Weight loss – Prior observational studies have reported both nonsurgical [53-55] and surgical [56-62] weight loss increased the frequency of ovulation and natural conception. However, weight reduction does not appear to be associated with increased fecundability or live birth rate [63-65]. A large, multicenter trial of obese (BMI ≥29 kg/m2) and infertile women reported no difference in birth rates of term singletons or overall live birth rates among women who received a six-month structured weight-loss intervention prior to infertility treatment and control women who went directly to infertility treatment [64]. There were also no differences in the obstetric outcomes of gestational diabetes or hypertensive disorders of pregnancy between intervention and control groups. In the trial, women in the intervention group were more likely to conceive spontaneously (26 versus 16 percent) and underwent fewer fertility treatment cycles (679 versus 1067 treatment cycles) compared with the control women. Study limitations include that target weight loss was reached by only 38 percent of women in the intervention group and the intervention discontinuation rate was 22 percent. It is not known if greater weight reduction per person, increased proportion of women reaching target weight loss, or increased patient continuation rates would increase fecundability.

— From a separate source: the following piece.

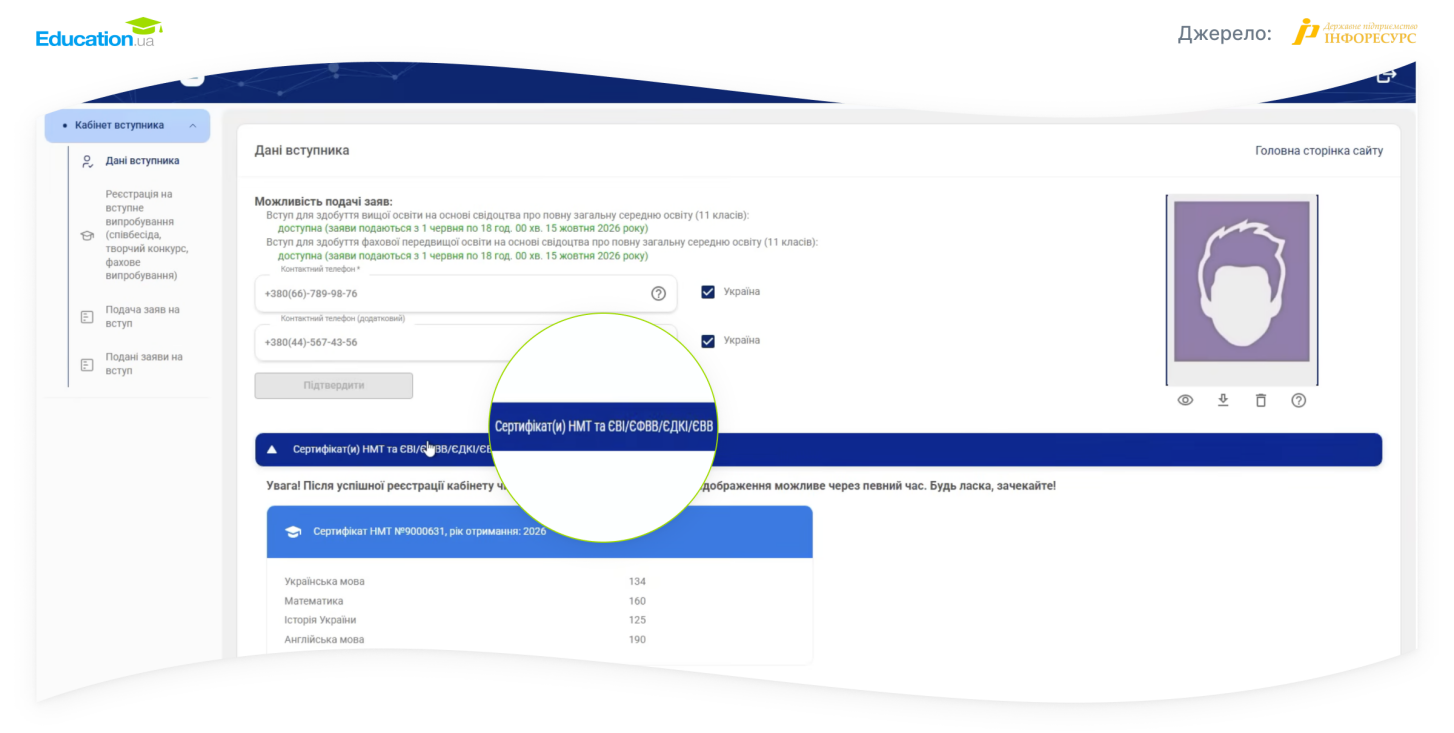Open the Головна сторінка сайту link

(x=1319, y=151)
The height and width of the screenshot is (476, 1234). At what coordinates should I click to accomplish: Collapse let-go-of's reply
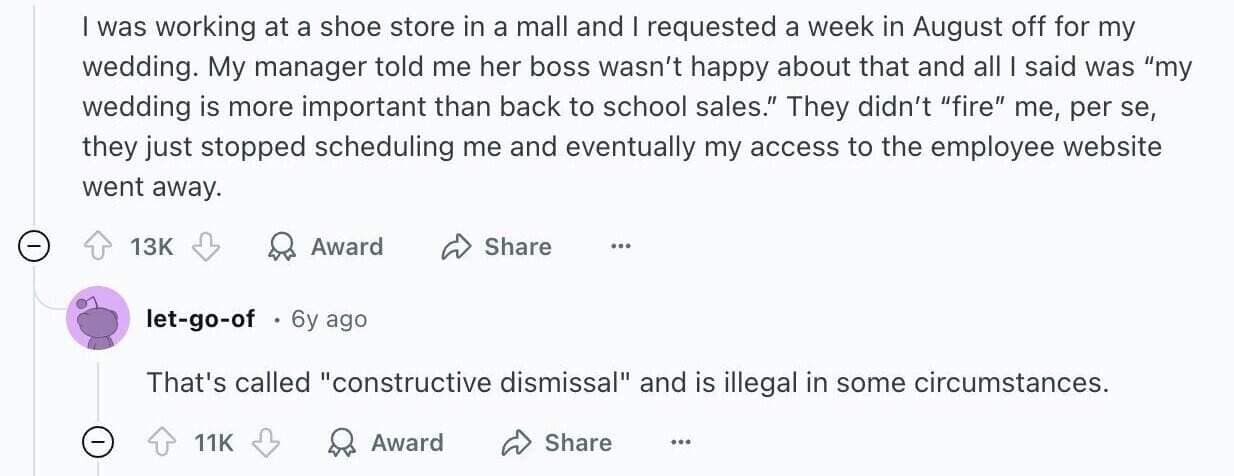click(97, 442)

We continue to advise weight loss for infertile women with an elevated BMI because weight reduction aids in spontaneous conception in some studies and reduces the need for fertility treatment, in addition to providing long-term benefits for overall health [53,55]. In a study of 67 women who had an average weight loss of 10 kg over six months, spontaneous ovulatory cycles resumed in nearly 90 percent (60 of 67), with 52 women becoming pregnant and 45 having a live birth. None of the control patients, consisting of study drop-outs, resumed ovulatory cycles or conceived. One lifestyle modification to achieve weight loss includes increased moderate physical activity, such as walking 150 minutes weekly [66,67]. Dietary intake should be decreased by 500 to 1000 cal/day, which will result in a 1 to 2 pound weekly weight loss. Consuming a low-calorie diet of 1000 to 2000 kcal/day should result in a 10 percent decrease in BMI over six months [68]. Maintaining a 10 percent weight loss with lifestyle modification is uncommon and only achieved by 20 percent after one year [69]. Those participating in a lifestyle moderation program may have an improved chance of maintaining weight reduction as compared with those not in a structural program [70]. (See "Obesity in adults: Overview of management".)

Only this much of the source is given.